INFORMATION PROVIDED Block Start

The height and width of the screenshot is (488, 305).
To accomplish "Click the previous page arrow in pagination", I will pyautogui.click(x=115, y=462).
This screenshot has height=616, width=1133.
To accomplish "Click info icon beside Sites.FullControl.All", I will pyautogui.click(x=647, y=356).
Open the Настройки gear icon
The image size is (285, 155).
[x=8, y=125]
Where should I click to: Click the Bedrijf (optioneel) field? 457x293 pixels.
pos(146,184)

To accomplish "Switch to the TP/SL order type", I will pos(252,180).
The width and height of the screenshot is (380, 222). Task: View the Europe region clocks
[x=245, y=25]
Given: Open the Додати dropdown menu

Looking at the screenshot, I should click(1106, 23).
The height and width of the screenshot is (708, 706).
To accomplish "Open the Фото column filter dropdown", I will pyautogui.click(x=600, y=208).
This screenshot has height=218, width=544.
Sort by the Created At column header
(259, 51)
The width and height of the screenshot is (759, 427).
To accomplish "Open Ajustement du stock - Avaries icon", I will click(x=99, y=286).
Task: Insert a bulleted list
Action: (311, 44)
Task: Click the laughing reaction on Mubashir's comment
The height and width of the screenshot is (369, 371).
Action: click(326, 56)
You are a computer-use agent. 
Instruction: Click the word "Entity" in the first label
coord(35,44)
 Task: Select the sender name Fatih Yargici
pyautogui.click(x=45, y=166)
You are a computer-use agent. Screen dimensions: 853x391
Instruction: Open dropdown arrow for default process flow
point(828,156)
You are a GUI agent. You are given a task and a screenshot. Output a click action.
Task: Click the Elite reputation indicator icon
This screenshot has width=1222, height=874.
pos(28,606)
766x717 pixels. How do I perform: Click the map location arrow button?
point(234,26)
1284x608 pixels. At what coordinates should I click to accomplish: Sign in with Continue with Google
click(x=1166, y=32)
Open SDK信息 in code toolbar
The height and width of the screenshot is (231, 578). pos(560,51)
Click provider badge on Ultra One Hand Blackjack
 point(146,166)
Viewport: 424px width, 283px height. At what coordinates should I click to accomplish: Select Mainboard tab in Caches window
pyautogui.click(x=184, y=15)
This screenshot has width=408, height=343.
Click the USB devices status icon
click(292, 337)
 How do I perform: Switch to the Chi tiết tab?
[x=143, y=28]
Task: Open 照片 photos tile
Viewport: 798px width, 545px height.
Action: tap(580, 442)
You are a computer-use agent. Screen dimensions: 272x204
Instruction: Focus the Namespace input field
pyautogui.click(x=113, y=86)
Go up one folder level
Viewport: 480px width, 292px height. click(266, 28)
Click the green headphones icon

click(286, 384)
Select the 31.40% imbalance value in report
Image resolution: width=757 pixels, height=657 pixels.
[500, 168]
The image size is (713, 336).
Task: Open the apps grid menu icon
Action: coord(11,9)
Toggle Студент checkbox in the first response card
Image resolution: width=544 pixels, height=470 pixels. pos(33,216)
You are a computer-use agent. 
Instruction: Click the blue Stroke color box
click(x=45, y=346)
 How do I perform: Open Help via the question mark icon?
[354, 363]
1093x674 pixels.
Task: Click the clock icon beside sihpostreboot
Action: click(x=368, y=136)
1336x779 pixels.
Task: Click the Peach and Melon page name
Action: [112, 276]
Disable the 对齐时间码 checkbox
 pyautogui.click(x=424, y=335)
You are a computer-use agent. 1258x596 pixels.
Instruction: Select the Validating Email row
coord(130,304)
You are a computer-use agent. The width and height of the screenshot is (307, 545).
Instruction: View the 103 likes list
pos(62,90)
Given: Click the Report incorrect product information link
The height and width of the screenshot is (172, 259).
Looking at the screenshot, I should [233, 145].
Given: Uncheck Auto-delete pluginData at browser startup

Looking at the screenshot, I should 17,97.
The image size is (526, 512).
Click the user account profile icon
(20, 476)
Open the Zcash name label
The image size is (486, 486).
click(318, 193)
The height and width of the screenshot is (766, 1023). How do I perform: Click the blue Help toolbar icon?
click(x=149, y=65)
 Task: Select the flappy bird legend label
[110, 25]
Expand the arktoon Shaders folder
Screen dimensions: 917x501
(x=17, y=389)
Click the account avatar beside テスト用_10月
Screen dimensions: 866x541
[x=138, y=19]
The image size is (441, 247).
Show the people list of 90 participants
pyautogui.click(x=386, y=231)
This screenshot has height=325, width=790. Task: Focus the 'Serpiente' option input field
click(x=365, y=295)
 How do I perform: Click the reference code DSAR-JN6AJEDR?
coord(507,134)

INFORMATION PROVIDED Block End

Please return every line from the one that contains "Given: Uncheck Auto-delete" through the end of the entries, exactly, leaving out all others.

Given: Uncheck Auto-delete pluginData at browser startup

Looking at the screenshot, I should 17,97.
The image size is (526, 512).
Click the user account profile icon
(20, 476)
Open the Zcash name label
The image size is (486, 486).
click(318, 193)
The height and width of the screenshot is (766, 1023). How do I perform: Click the blue Help toolbar icon?
click(x=149, y=65)
 Task: Select the flappy bird legend label
[110, 25]
Expand the arktoon Shaders folder
Screen dimensions: 917x501
(x=17, y=389)
Click the account avatar beside テスト用_10月
Screen dimensions: 866x541
[x=138, y=19]
The image size is (441, 247).
Show the people list of 90 participants
pyautogui.click(x=386, y=231)
This screenshot has height=325, width=790. Task: Focus the 'Serpiente' option input field
click(x=365, y=295)
 How do I perform: Click the reference code DSAR-JN6AJEDR?
coord(507,134)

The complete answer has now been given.